Thu, 28 Feb 2013
Five stats from the market and the stories behind them. This week: the $85 billion sequester, two divergent same-store sales stories, and more.
Jason Stipp: I'm Jason Stipp for Morningstar, and welcome to The Friday Five: five stats from the market and the stories behind them.
Joining me as always with the numbers is Morningstar markets editor Jeremy Glaser.
Jeremy, thanks for being here.
Jeremy Glaser: You're welcome, Jason.
Stipp: So what do you have for The Friday Five this week?
Glaser: Well, the five numbers we're going to look at are 3, $85 billion, minus 32%, plus 7% and 50.
Stipp: 3 is the number of political parties that seem to rise through the mist of the election going on over there [in Italy]. What's the deal with those three parties? It caused some consternation in the market [this week]?
Glaser: The Italian election really was a bit of a mess. Before going into the election, there was some thought that the center-left coalition was going to be able to win outright--they were going to form a stable government, be able to continue on some of the reforms that Mario Monti had been working on. And that just didn't happen.
Three parties got over 20% of the vote: that center-left coalition, Berlusconi's center-right coalition, and also a protest party that's run by an Italian comedian got a surprisingly large share of the vote. And these parties do not want to form coalitions with each other, and that means that we're probably going to have another election.
This just adds more uncertainty to the Italian situation. Italy's big problem is getting back to long-term growth. They don't have the kind of budget deficits that some of the other European countries have right now that need to be dealt with immediately, but they do need to make some of those structural reforms in order to get that growth before they run into some of those deficit problems that could be a major issue for them.
Without a strong Italy, the eurozone crisis becomes incredibly difficult to solve. Italy is a much more important economy than, say, Greece or Spain. This is why the market, I think, was so upset about these election results, and we're going to have to go through this probably all over again in just a few months from now.
Stipp: Here at home, $85 billion is the size of the "sequester" that's going to go into effect if Congress doesn't take some action very soon here. What's your take on that number? The market doesn't seem as concerned about that right now as it did about the Italy situation.
Glaser: It's sequester day in America. These cuts that were never designed to be implemented look like they're going to be implemented now. And I think that it's difficult to assess exactly what impact this is going to have on the economy for a few reasons.
The first is that it wasn't really designed to be implemented. We don't really know how these cuts are going to happen. The executive has been very tightlipped about precisely who's going to have to be furloughed, how much of a cut they're going to see early on. There's been some discussion, maybe cuts in the air traffic control for the TSA. Ray LaHood has been talking a lot about impacts to travel. The USDA has been talking about the impact to meat inspections. We've gotten little bits and pieces, but we just don't know what the full impact is going to be there. So that's one big question mark--implementation.

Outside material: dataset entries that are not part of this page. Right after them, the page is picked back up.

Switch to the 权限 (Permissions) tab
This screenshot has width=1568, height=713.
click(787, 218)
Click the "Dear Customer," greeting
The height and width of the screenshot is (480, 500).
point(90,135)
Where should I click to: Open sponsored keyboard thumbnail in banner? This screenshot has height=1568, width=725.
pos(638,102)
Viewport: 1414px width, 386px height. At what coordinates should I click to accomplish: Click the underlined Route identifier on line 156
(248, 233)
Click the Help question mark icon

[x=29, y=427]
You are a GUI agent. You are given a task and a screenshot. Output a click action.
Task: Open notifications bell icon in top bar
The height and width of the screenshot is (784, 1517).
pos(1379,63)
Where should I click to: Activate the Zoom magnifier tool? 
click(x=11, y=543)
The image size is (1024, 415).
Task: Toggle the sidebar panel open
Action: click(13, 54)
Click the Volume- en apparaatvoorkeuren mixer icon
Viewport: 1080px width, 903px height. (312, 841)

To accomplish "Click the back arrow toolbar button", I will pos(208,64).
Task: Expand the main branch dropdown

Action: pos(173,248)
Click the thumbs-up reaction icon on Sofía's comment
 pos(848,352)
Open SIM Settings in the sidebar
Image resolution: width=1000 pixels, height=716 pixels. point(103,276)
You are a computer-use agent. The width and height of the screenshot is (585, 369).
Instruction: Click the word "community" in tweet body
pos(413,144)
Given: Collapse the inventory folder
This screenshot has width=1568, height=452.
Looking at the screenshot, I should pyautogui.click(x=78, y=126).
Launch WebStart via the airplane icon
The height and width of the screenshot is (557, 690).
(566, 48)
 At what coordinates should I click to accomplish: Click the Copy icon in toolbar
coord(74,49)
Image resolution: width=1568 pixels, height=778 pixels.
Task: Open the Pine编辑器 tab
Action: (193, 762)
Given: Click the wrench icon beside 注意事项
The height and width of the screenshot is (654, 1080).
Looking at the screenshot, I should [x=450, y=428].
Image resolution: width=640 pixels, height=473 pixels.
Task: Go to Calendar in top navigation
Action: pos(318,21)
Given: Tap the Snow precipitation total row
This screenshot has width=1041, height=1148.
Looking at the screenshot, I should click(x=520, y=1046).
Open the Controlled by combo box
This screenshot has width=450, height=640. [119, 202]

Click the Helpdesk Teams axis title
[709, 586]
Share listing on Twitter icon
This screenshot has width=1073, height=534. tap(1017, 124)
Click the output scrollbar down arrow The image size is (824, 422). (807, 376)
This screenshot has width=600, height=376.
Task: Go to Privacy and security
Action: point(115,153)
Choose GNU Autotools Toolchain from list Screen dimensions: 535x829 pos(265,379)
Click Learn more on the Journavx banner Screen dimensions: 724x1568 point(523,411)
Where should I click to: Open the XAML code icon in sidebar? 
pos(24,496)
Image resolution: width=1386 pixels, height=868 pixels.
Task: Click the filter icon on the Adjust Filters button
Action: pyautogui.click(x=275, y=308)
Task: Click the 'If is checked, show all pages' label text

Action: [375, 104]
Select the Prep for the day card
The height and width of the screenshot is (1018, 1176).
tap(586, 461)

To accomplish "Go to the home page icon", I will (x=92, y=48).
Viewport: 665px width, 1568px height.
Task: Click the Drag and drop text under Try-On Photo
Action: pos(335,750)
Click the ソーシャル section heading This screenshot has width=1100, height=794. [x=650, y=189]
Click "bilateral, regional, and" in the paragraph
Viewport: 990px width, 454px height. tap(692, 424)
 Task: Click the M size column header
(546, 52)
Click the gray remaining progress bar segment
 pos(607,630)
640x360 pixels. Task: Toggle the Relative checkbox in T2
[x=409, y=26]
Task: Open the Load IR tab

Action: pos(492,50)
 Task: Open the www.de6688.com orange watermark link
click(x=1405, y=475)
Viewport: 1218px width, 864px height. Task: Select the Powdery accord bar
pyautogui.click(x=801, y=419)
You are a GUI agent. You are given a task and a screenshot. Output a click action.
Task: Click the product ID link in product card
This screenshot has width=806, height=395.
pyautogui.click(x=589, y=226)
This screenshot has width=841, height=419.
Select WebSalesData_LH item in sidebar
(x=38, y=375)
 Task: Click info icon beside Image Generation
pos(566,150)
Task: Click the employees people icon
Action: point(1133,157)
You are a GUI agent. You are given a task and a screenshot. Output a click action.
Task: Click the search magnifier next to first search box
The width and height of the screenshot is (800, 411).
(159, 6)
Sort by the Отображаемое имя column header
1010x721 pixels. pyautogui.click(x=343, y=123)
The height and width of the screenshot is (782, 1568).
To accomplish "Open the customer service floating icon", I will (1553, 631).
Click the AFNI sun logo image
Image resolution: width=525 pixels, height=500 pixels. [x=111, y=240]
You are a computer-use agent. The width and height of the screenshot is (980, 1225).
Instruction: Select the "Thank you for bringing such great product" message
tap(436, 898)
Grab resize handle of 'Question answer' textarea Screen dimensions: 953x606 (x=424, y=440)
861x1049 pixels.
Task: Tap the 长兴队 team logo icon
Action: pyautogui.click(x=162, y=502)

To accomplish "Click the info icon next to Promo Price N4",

But the bigger one is what's going to happen when Congress has to pass a budget at the end of March that's going to fund us for the rest of the year, and if they don't do that, we'll see a full government shutdown like you may remember from the '90s. And I think there's a good chance that in those budget discussions, a lot of these sequester cuts will end up getting rolled back or changed in some way. So they might only be implemented for a couple of weeks before either some of that funding is restored or the cuts are moved to different parts of the government. And because of that, it's hard to extrapolate exactly what that $85 billion will mean, if only a small fraction of that is actually cut.
I think everyone agrees that there needs to be some spending cuts, that we can't tax our way out of the deficit problems that we have. But almost everyone on both sides of the aisle think that these cuts are not the way to do it, that there are better ways to cut that spending, so I think that they will try to create more targeted cuts--ones that maybe are spread out over a longer period of time. And over the next few weeks, I think we're going to be hearing a ton about that.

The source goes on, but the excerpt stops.